What does a gold medal mindset look like? “We would talk about things like, ‘What’s the difference between a medallist and a gold medallist mindset?’ A medallist may be happy with making the podium, whereas a gold medallist would be really pissed off with silver and bronze,” she replies. “A gold medallist wouldn’t be focused on what everybody else is doing, but a medallist might have some thoughts about what their opponents are up to, or who’s ahead and who’s behind. Someone who’s so confident in their gold medal mindset is only focused on themselves. For me, that seems to trick my brain a little bit into getting into that really confident mindset.”

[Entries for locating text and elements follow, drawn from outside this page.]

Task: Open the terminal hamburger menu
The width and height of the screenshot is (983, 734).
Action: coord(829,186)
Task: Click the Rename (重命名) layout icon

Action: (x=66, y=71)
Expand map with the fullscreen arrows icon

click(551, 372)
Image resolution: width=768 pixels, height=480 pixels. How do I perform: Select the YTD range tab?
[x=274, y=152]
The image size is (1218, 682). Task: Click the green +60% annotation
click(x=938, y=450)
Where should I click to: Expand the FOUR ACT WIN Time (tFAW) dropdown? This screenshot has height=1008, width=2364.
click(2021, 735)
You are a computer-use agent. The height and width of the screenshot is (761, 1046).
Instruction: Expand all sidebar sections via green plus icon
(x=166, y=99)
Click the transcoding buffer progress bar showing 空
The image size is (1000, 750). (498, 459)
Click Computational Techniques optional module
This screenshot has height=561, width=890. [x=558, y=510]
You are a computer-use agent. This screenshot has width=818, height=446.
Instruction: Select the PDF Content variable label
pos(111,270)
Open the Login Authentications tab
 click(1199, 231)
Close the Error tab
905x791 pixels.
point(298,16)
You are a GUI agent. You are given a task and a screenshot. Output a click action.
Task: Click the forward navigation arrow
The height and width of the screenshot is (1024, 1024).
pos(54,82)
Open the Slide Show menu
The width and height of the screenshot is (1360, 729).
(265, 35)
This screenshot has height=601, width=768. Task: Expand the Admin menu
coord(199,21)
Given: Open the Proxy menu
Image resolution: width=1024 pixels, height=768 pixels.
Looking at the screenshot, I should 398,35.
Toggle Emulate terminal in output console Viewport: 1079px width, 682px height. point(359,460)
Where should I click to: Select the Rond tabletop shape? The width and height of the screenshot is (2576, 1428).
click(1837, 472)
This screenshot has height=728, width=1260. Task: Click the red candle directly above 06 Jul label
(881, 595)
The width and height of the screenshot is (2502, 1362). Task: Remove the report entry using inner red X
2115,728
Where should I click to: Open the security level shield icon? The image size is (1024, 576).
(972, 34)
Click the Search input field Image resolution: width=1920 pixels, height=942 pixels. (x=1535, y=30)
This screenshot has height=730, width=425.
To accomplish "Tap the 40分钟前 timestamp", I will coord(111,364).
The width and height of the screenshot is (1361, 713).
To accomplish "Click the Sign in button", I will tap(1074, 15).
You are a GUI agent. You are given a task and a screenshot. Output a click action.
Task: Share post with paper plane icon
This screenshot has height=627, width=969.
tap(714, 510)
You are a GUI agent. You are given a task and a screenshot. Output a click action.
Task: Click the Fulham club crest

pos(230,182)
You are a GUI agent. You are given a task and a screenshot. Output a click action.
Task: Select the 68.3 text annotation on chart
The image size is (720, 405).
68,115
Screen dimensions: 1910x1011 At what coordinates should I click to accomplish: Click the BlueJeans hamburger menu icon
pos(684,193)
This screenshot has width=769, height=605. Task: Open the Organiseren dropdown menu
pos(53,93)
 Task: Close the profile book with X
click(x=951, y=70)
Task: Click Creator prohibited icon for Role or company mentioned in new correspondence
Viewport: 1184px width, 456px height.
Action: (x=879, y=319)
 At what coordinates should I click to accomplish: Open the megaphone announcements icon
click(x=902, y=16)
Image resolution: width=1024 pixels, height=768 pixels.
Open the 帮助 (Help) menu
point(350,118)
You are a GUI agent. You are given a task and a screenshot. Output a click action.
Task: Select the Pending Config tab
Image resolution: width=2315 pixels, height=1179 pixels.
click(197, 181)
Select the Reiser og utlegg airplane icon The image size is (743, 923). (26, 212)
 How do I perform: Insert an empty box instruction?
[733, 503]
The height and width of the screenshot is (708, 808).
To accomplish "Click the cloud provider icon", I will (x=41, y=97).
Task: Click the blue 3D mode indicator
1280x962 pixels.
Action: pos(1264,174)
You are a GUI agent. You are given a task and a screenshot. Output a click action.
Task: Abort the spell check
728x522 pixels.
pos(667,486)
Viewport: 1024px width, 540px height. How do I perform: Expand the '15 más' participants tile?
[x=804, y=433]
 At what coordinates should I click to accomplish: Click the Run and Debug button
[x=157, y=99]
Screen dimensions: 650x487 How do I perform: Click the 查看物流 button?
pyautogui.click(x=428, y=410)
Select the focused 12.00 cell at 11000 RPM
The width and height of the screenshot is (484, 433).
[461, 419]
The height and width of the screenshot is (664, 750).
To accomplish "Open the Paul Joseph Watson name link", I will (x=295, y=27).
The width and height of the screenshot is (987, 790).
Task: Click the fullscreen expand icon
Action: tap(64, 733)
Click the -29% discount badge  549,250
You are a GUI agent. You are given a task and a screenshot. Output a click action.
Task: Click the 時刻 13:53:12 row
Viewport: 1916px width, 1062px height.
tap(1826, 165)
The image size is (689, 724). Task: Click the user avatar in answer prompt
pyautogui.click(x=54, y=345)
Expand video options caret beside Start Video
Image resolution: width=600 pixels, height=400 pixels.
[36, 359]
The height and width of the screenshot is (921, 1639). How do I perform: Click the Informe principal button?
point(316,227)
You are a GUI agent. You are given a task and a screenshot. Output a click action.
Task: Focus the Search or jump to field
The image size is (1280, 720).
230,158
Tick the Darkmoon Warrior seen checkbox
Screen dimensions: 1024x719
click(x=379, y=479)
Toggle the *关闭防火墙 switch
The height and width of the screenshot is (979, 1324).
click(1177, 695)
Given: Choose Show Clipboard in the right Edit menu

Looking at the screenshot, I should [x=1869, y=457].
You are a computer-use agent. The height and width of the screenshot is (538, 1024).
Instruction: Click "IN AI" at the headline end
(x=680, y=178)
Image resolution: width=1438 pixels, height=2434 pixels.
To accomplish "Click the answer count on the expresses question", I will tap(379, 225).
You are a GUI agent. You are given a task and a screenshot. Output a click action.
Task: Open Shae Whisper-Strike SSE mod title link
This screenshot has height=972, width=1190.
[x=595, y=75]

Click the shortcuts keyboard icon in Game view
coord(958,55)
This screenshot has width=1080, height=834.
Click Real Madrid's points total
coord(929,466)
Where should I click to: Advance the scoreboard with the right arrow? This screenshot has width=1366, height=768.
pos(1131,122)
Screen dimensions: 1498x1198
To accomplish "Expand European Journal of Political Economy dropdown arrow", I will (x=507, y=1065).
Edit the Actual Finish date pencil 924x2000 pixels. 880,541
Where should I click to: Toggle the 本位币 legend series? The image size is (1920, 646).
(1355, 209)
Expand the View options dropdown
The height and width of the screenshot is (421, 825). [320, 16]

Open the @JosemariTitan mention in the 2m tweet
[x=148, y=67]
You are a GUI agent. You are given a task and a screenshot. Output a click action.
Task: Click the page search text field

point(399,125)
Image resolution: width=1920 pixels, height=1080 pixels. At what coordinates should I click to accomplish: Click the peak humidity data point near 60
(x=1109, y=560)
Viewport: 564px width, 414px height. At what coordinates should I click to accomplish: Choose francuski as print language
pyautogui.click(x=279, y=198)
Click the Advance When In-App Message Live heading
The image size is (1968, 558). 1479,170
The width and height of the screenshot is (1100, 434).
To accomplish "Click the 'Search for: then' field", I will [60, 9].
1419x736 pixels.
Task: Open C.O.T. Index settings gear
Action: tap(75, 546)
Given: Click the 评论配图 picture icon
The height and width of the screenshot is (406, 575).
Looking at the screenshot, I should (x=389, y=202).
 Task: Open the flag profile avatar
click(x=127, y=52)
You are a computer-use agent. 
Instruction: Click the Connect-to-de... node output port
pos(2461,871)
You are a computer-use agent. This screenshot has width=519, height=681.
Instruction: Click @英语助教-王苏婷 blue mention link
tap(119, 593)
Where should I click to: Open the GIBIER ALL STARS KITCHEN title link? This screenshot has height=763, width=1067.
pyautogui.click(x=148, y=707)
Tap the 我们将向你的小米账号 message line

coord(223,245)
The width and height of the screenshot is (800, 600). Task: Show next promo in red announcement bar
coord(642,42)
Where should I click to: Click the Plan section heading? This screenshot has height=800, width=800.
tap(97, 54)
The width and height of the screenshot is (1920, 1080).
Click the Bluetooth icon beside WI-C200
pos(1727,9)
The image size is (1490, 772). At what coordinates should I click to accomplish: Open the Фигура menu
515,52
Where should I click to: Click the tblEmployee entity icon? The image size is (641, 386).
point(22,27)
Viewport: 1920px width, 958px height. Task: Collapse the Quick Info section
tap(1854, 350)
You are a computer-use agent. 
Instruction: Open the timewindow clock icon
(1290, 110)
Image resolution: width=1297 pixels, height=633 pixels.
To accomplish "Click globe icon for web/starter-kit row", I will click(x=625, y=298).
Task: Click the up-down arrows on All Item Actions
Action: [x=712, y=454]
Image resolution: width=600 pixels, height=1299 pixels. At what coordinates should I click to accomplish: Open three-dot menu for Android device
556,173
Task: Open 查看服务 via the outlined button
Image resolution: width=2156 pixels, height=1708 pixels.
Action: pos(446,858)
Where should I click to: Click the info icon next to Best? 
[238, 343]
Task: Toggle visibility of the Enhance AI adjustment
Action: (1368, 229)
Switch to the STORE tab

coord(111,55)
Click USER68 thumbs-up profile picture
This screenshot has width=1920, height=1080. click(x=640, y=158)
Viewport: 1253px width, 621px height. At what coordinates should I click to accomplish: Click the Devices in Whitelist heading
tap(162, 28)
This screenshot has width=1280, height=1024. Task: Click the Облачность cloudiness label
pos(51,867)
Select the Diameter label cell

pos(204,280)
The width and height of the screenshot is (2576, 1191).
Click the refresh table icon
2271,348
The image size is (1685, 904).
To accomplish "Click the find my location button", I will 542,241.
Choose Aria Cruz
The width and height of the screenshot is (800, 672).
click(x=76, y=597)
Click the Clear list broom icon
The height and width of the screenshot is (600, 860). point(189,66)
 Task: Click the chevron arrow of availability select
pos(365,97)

Gathering this strength of mind is even more impressive when you consider Keely considers her run up to the Paris Olympics as one of the most testing – and retrospectively, empowering – times in her life. “To be honest, this whole year has actually not been easy at all,” she admits. “I got injured in November last year, which kept me out until the end of January. My whole plan was out the window. I was so unfit in January, I was getting battered by the girls in my [training] group. I’d be injured, then I’d be ill, then I’d start to run again, then I couldn’t run again, I wasn’t ready, then I’d get ill again. It felt like a never-ending cycle. I was so far off when I needed to be. But now that I look back, it was actually a huge blessing in disguise, because I was allowed to put together back-to-back training weeks. My endurance improved so much. I went from not being able to keep up with the 1,500 metre girls to running right alongside them – which I’ve never been able to do before. I got stronger in the gym. I was able to make all these gains, and that’s what the difference has been in terms of me running faster than I ever have before.”